Watson grabbed the treasured object and tugged. John held it closer to his chest. The damp, mouldy cardboard box shook with their wrestling and wrangling, straining the rips in the corners.
“It’s mine!” John snarled.
“Guys, please, mind The Box!” warned Bernard, fed up with their confined, disease-ridden dystopian world.
“Quack,” Howard agreed.
“Oh, shut up.” John let go, and Watson retreated in triumph to his corner.
“Why bother learning, Howard? When was the last time we had a duck in here?” John sighed.
“You never know…QUACK.”
The misery, the oppression, the overcrowding…Bernard couldn’t take it anymore, the insanity was torturing.
“Don’t you wish you were free?” he asked, struggling to his feet, his head jammed against the top of The Box.
“No,” a voice from another corner muttered.
“Squalor is next to ugliness,” Watson commented, train in hand. He giggled, “My precioussssssssssssss……”
“Oh, miserable old box…I so love having rags for clothes,” grumbled John.
“Is it just me, then?” Bernard demanded as ants nested under his moist patch of fear. “The dirt, the smell, the insecurity of it all? Doesn’t it bother you?”
“Go if you want. We can do without you,” Watson snapped, annoyed at the interruption to his play. John tried to swipe the toy train back and missed.

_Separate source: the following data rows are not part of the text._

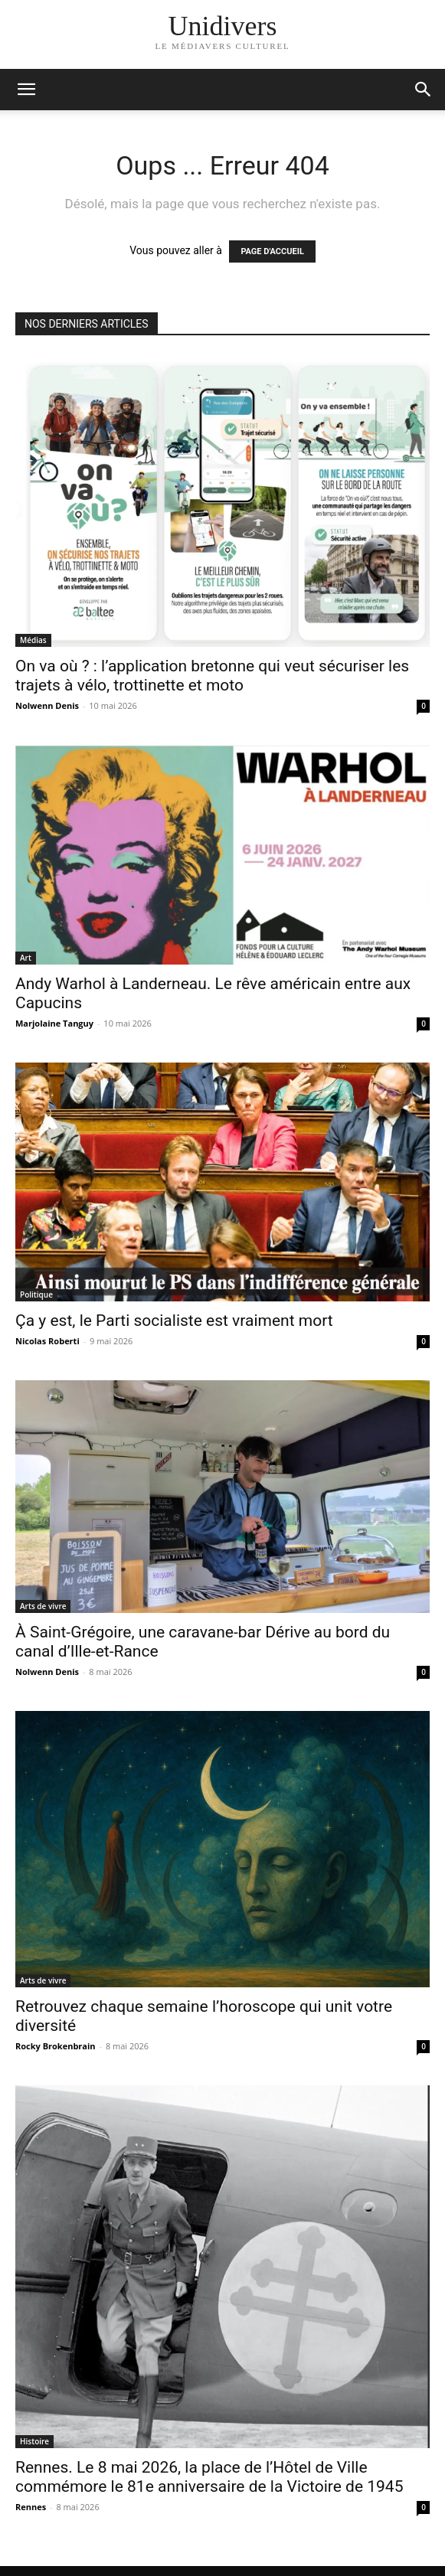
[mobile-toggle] (26, 89)
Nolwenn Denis (47, 705)
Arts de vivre (43, 1606)
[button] (423, 89)
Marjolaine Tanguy (54, 1023)
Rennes (30, 2506)
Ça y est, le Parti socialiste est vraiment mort (174, 1320)
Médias (33, 640)
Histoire (34, 2441)
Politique (36, 1294)
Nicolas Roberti (47, 1341)
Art (25, 957)
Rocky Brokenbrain (55, 2046)
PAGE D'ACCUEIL (272, 251)
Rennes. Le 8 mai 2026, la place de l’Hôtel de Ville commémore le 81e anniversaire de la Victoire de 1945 (209, 2477)
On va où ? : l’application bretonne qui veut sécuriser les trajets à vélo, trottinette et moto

“Look at you! You don’t even know what’s out there!” Bernard jabbed a finger in the air. “Don’t you care? We’re Schrodinger’s cats as far as anyone or anything out there is concerned!”
“I hate cats,” murmered John.
“I like quacks,” Howard interjected, “How about we all be Schrodinger’s ducks instead?”
“My preciousssssss,” Watson hissed.
“Are we…are we alive or dead?” whined Bernard.
“Dunno. If we’re Schrodinger’s ducks, then we’ll only know if someone opens The Box.”
Bernard looked around at his companions and saw the miserable, pathetic life they had, never once wondering what it was like outside. Surely there was more than this…
“I’m leaving,” he said.
“Good riddance, you and your ‘oppression’,” mumbled Watson.
Bernard shook his head, and looked up at the sagging roof inches from his nose. He sucked in, and punched upwards into the unknown. Whether or not the others were watching he did not know or care; his fist sank through the rotting cardboard like a clenched hand through thick, wet paper. Light shined through, and madness seized him. He reached, grabbed, and pulled himself out.
A flap closed on the hole in the top of The Box, and the light dimmed once more.
John leaped forward, “My turn! MY TURN WITH THE TRAIN!”
“Quack,” Howard said, shifting aside as they rolled past him.
Soft tapping on the side of The Box cut through their yells and made them pause.
“Can I come back in, please? It’s cold out here.”